Ukrainische Männer im wehrfähigen Alter, die keinen gültigen Reisepass besitzen, erhalten in Deutschland keine Ersatzreiseausweise. In einer Umfrage des Evangelischen Pressedienstes (epd) unter den zuständigen Ministerien bestätigten die Bundesländer, dass es wehrpflichtigen Männern zumutbar sei, zur Passbeschaffung in die Ukraine zu reisen und der Wehrpflicht nachzukommen. Ausnahmen davon seien „im Einzelfall durch die Betroffenen nachweislich vorzubringen und durch die zuständige Ausländerbehörde festzustellen“, teilte das Niedersächsische Innenministerium mit.
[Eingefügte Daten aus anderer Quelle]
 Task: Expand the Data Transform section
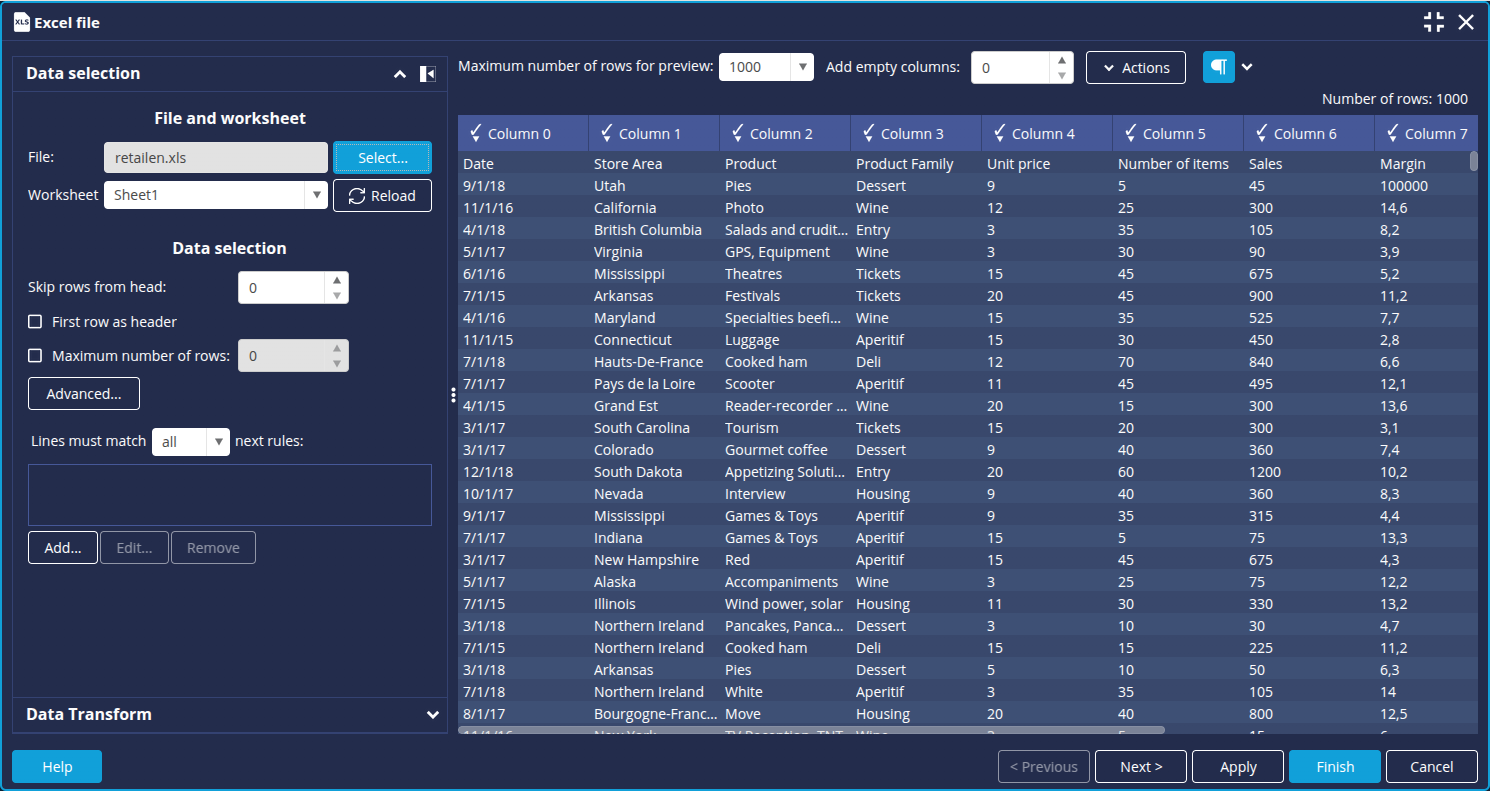coord(432,715)
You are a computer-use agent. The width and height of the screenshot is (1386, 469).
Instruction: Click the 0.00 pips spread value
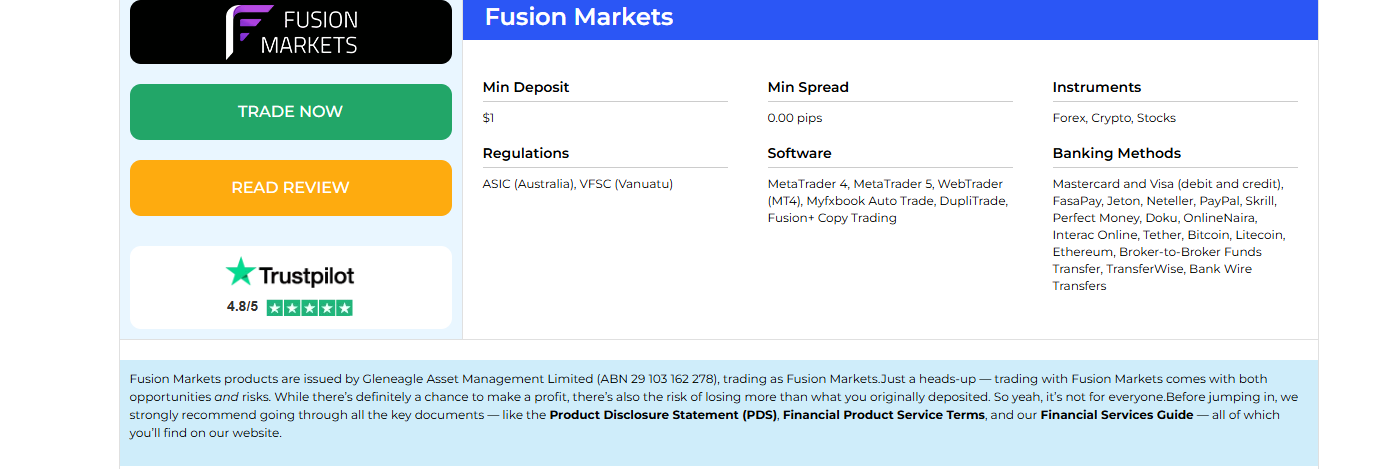[x=795, y=118]
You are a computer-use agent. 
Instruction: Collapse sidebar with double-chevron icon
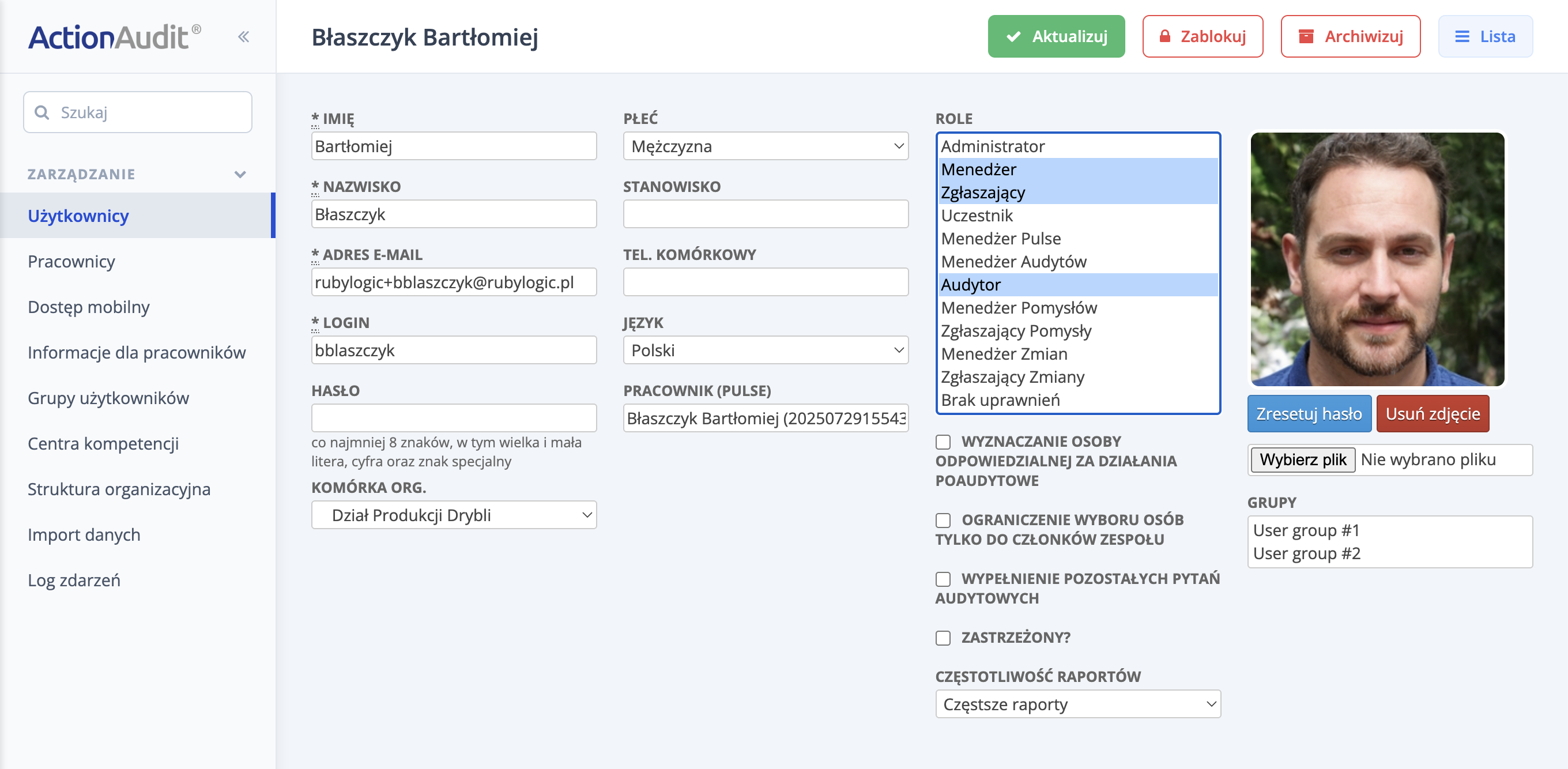click(x=243, y=37)
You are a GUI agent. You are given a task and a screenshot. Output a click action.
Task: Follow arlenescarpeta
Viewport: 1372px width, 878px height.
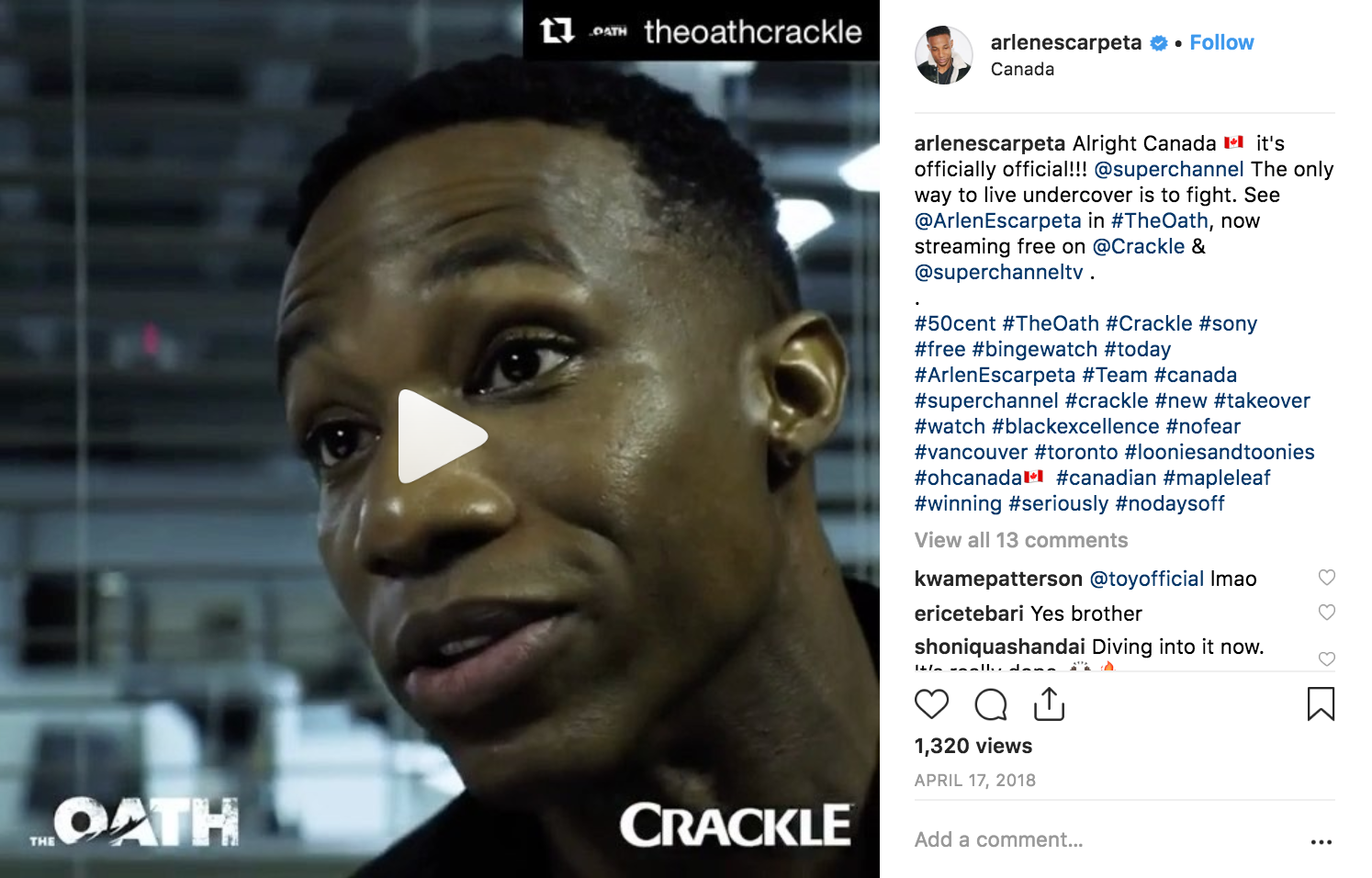pyautogui.click(x=1221, y=42)

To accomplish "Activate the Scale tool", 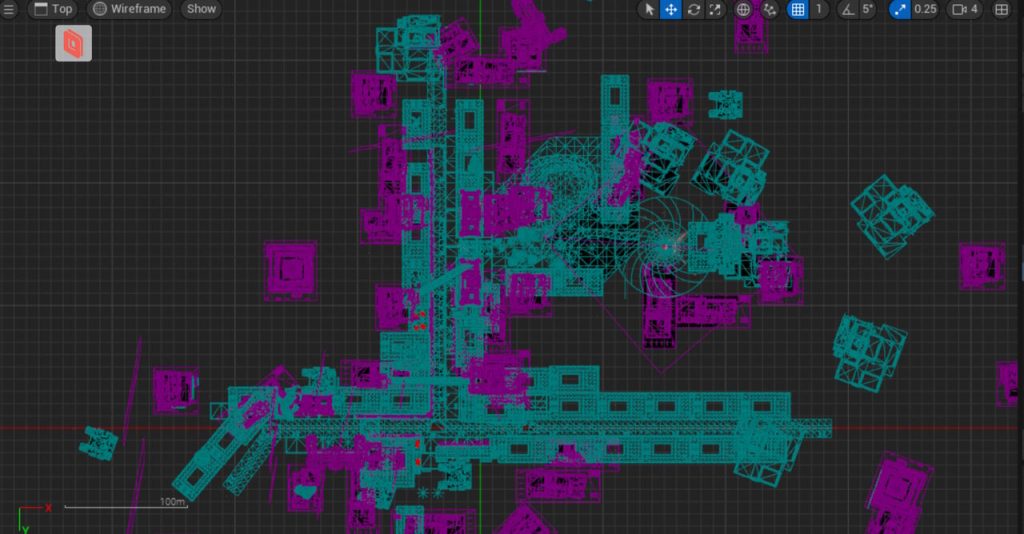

Geregelt werden diese Ausnahmen nach Angaben des Landesministeriums durch eine Verwaltungsvorschrift des Bundesinnenministeriums. Demnach gelten die Passbeschaffung und die Erfüllung der Wehrpflicht im Heimatstaat unter anderem als unzumutbar für Ausländer mit deutschen Ehepartnern und gemeinsamen Kindern sowie für Ausländern, die in zweiter Generation in Deutschland leben und vor Abschluss eines Einbürgerungsverfahrens stehen. Stelle die zuständige Ausländerbehörde eine solche Unzumutbarkeit fest, könne ein Ersatzreiseausweis auch in Deutschland ausgestellt werden, hieß es.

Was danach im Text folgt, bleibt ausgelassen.